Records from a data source
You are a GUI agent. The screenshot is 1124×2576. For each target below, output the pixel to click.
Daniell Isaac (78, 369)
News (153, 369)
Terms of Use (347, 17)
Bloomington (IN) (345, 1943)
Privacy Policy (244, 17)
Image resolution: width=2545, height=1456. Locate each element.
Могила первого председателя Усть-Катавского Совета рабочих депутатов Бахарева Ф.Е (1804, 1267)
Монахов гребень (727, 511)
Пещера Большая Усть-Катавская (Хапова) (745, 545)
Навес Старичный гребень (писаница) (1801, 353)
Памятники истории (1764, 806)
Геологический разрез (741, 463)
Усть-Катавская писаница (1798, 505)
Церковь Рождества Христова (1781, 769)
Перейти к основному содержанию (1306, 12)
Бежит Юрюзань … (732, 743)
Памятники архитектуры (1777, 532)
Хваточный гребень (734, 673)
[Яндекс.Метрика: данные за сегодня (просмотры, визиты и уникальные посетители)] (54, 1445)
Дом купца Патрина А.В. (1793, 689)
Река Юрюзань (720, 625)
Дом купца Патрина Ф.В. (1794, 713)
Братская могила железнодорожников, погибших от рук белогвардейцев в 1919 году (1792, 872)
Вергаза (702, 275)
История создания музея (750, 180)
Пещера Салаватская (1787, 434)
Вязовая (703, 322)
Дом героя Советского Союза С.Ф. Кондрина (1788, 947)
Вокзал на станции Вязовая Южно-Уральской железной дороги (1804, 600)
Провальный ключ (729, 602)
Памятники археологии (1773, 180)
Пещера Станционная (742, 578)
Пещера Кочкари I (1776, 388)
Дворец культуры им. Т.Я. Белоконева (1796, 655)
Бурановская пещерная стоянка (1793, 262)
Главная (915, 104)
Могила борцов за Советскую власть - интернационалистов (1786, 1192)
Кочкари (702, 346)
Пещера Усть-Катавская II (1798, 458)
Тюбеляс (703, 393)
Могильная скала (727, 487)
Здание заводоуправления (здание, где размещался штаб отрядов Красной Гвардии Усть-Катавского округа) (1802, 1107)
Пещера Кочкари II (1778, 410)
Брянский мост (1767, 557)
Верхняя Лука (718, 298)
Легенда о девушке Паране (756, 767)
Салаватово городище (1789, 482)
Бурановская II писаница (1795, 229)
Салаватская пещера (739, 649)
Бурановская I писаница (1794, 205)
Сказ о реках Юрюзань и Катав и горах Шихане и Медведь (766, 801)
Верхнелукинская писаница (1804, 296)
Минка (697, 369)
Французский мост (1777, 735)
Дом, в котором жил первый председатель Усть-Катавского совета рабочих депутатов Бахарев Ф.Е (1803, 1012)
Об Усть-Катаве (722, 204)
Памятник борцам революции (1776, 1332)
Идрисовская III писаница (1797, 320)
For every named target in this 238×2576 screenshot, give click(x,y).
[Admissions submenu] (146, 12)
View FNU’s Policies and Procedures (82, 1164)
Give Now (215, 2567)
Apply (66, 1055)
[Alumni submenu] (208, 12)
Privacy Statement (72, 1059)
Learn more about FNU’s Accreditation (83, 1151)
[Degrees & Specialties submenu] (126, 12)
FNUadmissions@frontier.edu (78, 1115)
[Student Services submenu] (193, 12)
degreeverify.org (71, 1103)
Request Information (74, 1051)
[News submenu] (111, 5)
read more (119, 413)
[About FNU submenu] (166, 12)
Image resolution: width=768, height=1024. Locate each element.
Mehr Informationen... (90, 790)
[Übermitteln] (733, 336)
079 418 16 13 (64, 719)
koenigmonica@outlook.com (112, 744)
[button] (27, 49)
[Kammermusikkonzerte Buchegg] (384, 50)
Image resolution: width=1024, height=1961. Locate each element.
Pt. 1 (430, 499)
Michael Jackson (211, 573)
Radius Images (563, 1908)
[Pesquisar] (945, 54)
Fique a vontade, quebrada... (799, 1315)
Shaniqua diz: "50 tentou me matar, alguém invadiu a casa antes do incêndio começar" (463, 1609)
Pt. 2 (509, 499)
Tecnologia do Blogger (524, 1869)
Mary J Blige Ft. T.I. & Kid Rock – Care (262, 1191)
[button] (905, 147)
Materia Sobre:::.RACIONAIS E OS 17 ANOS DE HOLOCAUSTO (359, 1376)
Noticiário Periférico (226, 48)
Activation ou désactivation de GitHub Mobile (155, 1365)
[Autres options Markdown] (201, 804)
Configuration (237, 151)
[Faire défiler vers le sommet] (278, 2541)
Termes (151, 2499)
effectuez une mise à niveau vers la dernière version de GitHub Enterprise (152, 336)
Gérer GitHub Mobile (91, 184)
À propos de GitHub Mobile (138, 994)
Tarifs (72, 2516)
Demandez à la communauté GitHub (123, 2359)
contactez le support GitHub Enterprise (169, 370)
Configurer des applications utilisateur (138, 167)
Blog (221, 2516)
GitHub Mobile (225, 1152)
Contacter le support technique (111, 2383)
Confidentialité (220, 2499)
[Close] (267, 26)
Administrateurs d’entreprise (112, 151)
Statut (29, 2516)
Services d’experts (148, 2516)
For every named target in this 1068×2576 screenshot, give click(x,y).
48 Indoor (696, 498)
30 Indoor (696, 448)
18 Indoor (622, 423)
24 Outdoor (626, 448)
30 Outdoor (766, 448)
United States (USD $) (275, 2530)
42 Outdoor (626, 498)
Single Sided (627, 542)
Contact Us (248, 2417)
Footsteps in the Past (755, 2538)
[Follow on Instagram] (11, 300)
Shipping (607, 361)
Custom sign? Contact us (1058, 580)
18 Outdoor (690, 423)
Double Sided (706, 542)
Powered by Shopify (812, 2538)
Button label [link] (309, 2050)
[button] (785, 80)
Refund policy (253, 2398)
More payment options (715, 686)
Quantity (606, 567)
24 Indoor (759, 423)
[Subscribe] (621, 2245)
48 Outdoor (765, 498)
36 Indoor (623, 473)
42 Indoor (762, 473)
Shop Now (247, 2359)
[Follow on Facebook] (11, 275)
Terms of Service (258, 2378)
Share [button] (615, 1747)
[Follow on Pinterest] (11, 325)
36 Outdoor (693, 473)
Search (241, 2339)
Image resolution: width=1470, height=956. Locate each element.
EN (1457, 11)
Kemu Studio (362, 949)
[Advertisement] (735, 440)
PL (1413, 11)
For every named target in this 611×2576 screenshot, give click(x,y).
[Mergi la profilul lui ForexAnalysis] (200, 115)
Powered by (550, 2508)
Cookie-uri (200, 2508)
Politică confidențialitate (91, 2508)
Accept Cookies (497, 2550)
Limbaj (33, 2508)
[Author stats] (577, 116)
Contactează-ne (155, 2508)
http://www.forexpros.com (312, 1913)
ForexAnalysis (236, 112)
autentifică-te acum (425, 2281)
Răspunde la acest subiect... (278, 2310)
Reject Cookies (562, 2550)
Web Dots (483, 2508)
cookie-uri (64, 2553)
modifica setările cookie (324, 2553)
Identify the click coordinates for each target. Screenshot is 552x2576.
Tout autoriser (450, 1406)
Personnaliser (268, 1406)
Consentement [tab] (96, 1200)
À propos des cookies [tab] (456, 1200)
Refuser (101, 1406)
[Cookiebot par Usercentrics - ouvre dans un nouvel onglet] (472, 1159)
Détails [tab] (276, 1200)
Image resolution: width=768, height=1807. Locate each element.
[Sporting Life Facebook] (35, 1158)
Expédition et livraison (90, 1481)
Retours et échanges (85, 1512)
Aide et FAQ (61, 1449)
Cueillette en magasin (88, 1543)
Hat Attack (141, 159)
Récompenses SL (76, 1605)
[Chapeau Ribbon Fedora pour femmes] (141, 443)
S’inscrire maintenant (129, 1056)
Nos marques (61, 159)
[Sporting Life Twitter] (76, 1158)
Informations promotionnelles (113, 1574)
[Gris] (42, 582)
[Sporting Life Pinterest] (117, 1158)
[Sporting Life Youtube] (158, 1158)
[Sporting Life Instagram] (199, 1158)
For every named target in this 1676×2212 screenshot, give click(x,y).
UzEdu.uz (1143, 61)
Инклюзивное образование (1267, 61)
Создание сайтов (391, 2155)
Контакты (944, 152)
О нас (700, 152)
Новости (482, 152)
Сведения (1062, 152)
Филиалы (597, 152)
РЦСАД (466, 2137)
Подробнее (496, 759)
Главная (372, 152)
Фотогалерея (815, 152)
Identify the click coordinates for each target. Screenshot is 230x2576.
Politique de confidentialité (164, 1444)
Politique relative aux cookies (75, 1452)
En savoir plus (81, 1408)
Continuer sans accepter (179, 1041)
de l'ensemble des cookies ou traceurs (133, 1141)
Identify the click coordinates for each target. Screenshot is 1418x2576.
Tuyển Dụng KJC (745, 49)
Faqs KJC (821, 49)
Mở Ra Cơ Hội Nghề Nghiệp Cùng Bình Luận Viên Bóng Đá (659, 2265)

YOUR TASK
Give back exactly the lines from the beginning of the records through the line containing "Дворец культуры им.", and only those.

EXPECTED ANSWER
You are a GUI agent. The screenshot is 1124×2576. For each target below, output the pixel to click.
Daniell Isaac (78, 369)
News (153, 369)
Terms of Use (347, 17)
Bloomington (IN) (345, 1943)
Privacy Policy (244, 17)
Image resolution: width=2545, height=1456. Locate each element.
Могила первого председателя Усть-Катавского Совета рабочих депутатов Бахарева Ф.Е (1804, 1267)
Монахов гребень (727, 511)
Пещера Большая Усть-Катавская (Хапова) (745, 545)
Навес Старичный гребень (писаница) (1801, 353)
Памятники истории (1764, 806)
Геологический разрез (741, 463)
Усть-Катавская писаница (1798, 505)
Церковь Рождества Христова (1781, 769)
Перейти к основному содержанию (1306, 12)
Бежит Юрюзань … (732, 743)
Памятники архитектуры (1777, 532)
Хваточный гребень (734, 673)
[Яндекс.Метрика: данные за сегодня (просмотры, визиты и уникальные посетители)] (54, 1445)
Дом купца Патрина А.В. (1793, 689)
Река Юрюзань (720, 625)
Дом купца Патрина Ф.В. (1794, 713)
Братская могила железнодорожников, погибших от рук белогвардейцев в 1919 году (1792, 872)
Вергаза (702, 275)
История создания музея (750, 180)
Пещера Салаватская (1787, 434)
Вязовая (703, 322)
Дом героя Советского Союза С.Ф. Кондрина (1788, 947)
Вокзал на станции Вязовая Южно-Уральской железной дороги (1804, 600)
Провальный ключ (729, 602)
Памятники археологии (1773, 180)
Пещера Станционная (742, 578)
Пещера Кочкари I (1776, 388)
Дворец культуры им. Т.Я. Белоконева (1796, 655)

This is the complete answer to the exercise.